Although the collaborative care model (CoCM) is widely recognized as the leading evidence-based model of primary care–based mental health care, CoCM implementation may face challenges pertaining to primary care provider (PCP) and psychiatrist participation and scheduling and patient eligibility. Colocated models of care, such as primary care behavioral health, may not realize the opportunities for care comanagement and interdisciplinary collaboration inherent in integration. Novel solutions are therefore needed to address populationwide psychiatric needs.
We developed and launched a collaborative psychopharmacology model in the adult primary care practice of an urban, tertiary, safety-net academic health system, serving about 50,000 patients in the northeastern United States. The practice uses an integrated mental health approach, including providers in other disciplines such as psychology and clinical social work. The practice has only 0.5 full-time equivalents (FTEs) of attending psychiatrist capacity, divided among three psychiatrists, and some limited added capacity from rotating psychiatry residents.
The goals of the collaborative psychopharmacology model were to increase patient access to psychiatrist care, promote collaboration between PCPs and psychiatrists, and enhance PCP skills and confidence in managing psychopharmacology. The new model aligns with inpatient consultation-liaison psychiatry approaches, wherein psychiatrists provide consultation to a primary medical team. In collaborative psychopharmacology, the psychiatrist directly evaluates the patient in a one-time consultation model. A face-to-face appointment enables the psychiatrist to gain a diagnostic impression and discuss treatment options with the patient. Given the nuances surrounding psychiatric differential diagnosis, and given patients’ questions and concerns around psychopharmacology, a direct evaluation by a psychiatrist—which often is not part of CoCM implementation—is clinically valuable.
To ensure that a one-time consultation facilitates ongoing PCP management, the psychiatrist documents an extensive treatment plan, including initial medication recommendations, information about adverse effects, titration recommendations (including increments and timing), and alternative medication recommendations if the initial recommended treatment is not effective or tolerated. The psychiatrist may prescribe an initial medication or ask the PCP to do so. The treatment plan represents stepwise recommendations that PCPs can implement in follow-up appointments with patients and is shared through the electronic medical record along with a confidential message to the PCP. During the evaluation, the psychiatrist informs the patient about the one-time model of care, including that PCPs manage refills, titration, and alternative treatments. As an example of a common case presentation, a patient may be referred for a diagnostic evaluation for attention-deficit hyperactivity disorder (ADHD); if ADHD is diagnosed, the psychiatrist suggests an initial medication (e.g., dextroamphetamine-amphetamine), alternatives (e.g., methylphenidate), and dosing guidelines.
For patients who require further diagnostic clarification or seek additional recommendations, psychiatrists can follow up directly with the patients or provide e-consultation to PCPs. For patients deemed to require longitudinal specialty mental health care (e.g., for treatment with clozapine or long-acting injectable antipsychotics), the patients are referred to the outpatient psychiatry clinic or to other community psychopharmacology providers.

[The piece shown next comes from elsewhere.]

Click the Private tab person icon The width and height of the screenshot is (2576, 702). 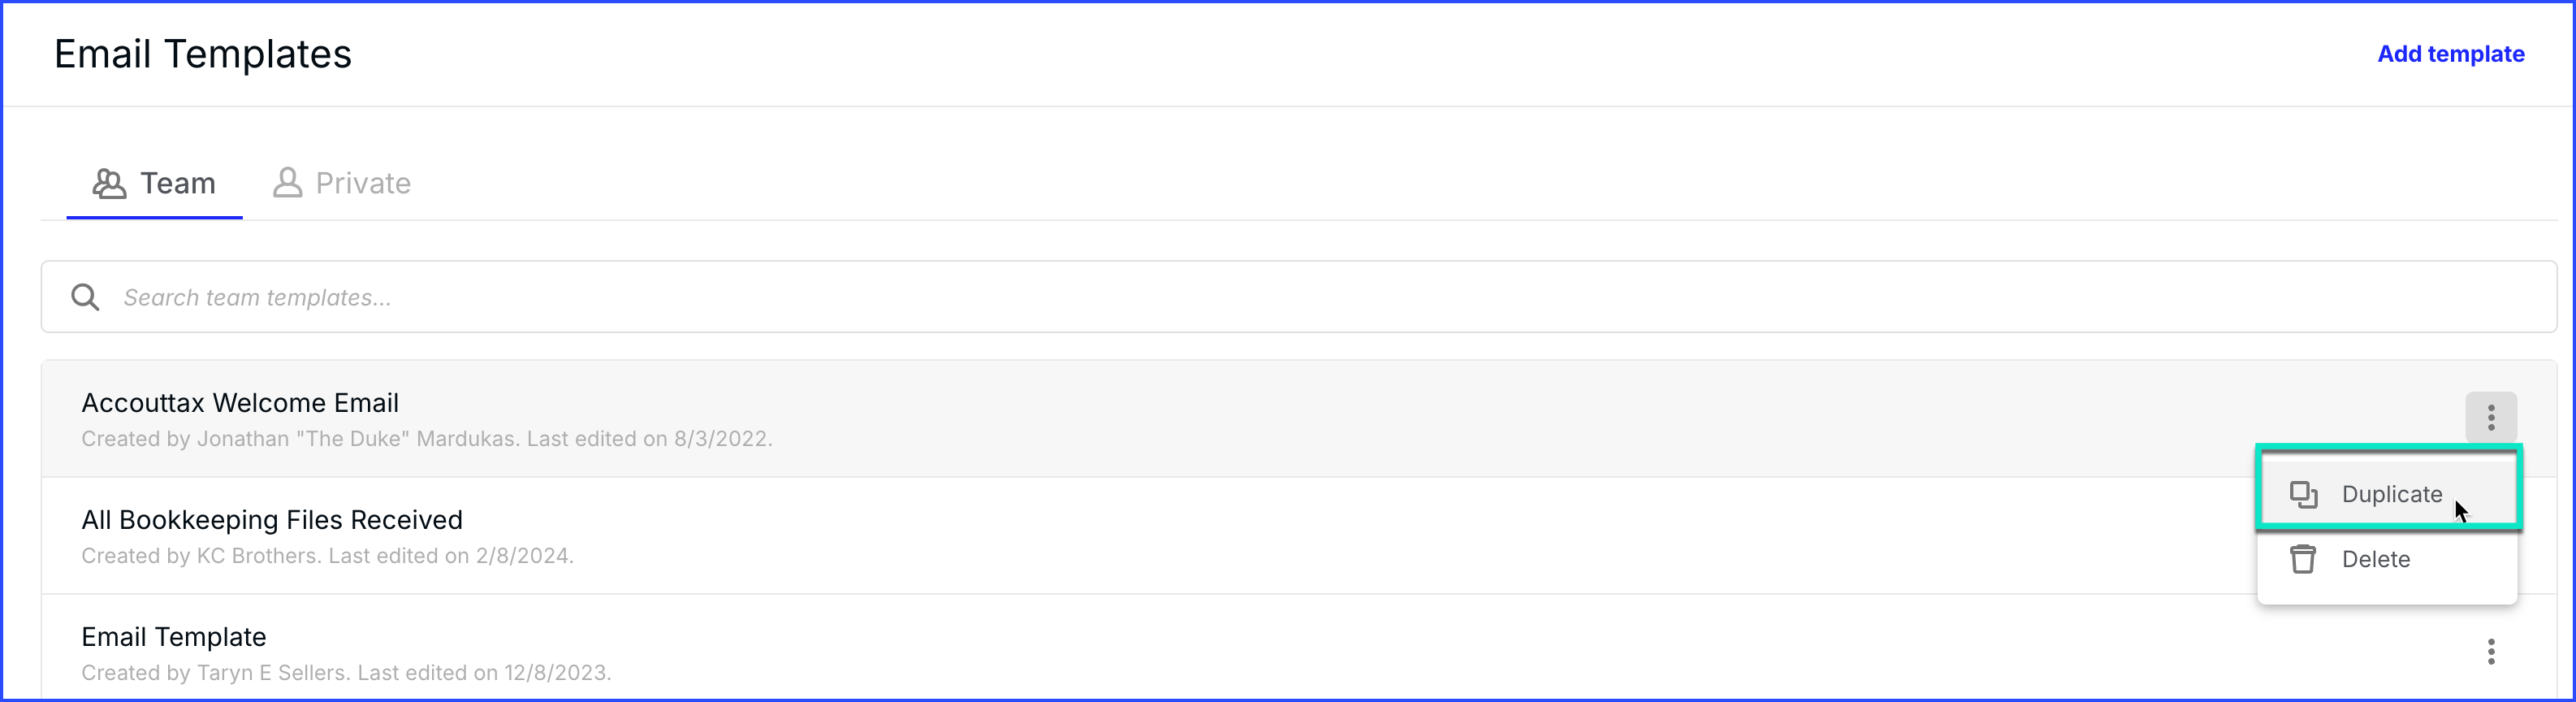tap(288, 183)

We developed and disseminated this collaborative model through a series of team meetings in fall 2022. First, the model was developed among the three collaborative psychiatrists. The psychiatrists clarified which patients were appropriate for referral to the outpatient psychiatry clinic for longitudinal treatment. Next, the model was reviewed with other integrated mental health leadership and then with the practice’s PCP leadership. Finally, the model was presented to all PCPs at a practicewide meeting. One of the psychiatrists had begun implementing the model before clinicwide dissemination, and several patient cases were presented to illustrate the approach.
After these meetings, the model was launched in December 2022. From January to June 2023, the psychiatrists scheduled appointments for 291 unique patients and completed appointments for 217 of these patients. Within this period, 217 patients were scheduled specifically for new patient appointments, of whom 157 (72%) completed the appointments.
These early results, based on a psychiatrist capacity of 0.5 FTEs over half a year, suggest that a full-time psychiatrist in collaborative psychopharmacology could meet with nearly a thousand unique patients per year, representing substantially more capacity than offered through traditional outpatient psychiatry models. Future studies will examine treatment engagement, clinical outcomes, and comparisons with other psychopharmacology models. We believe that collaborative psychopharmacology is a model that can be implemented quickly, supports increasing collaboration between psychiatrists and PCPs, and may be a stepping stone toward full CoCM implementation.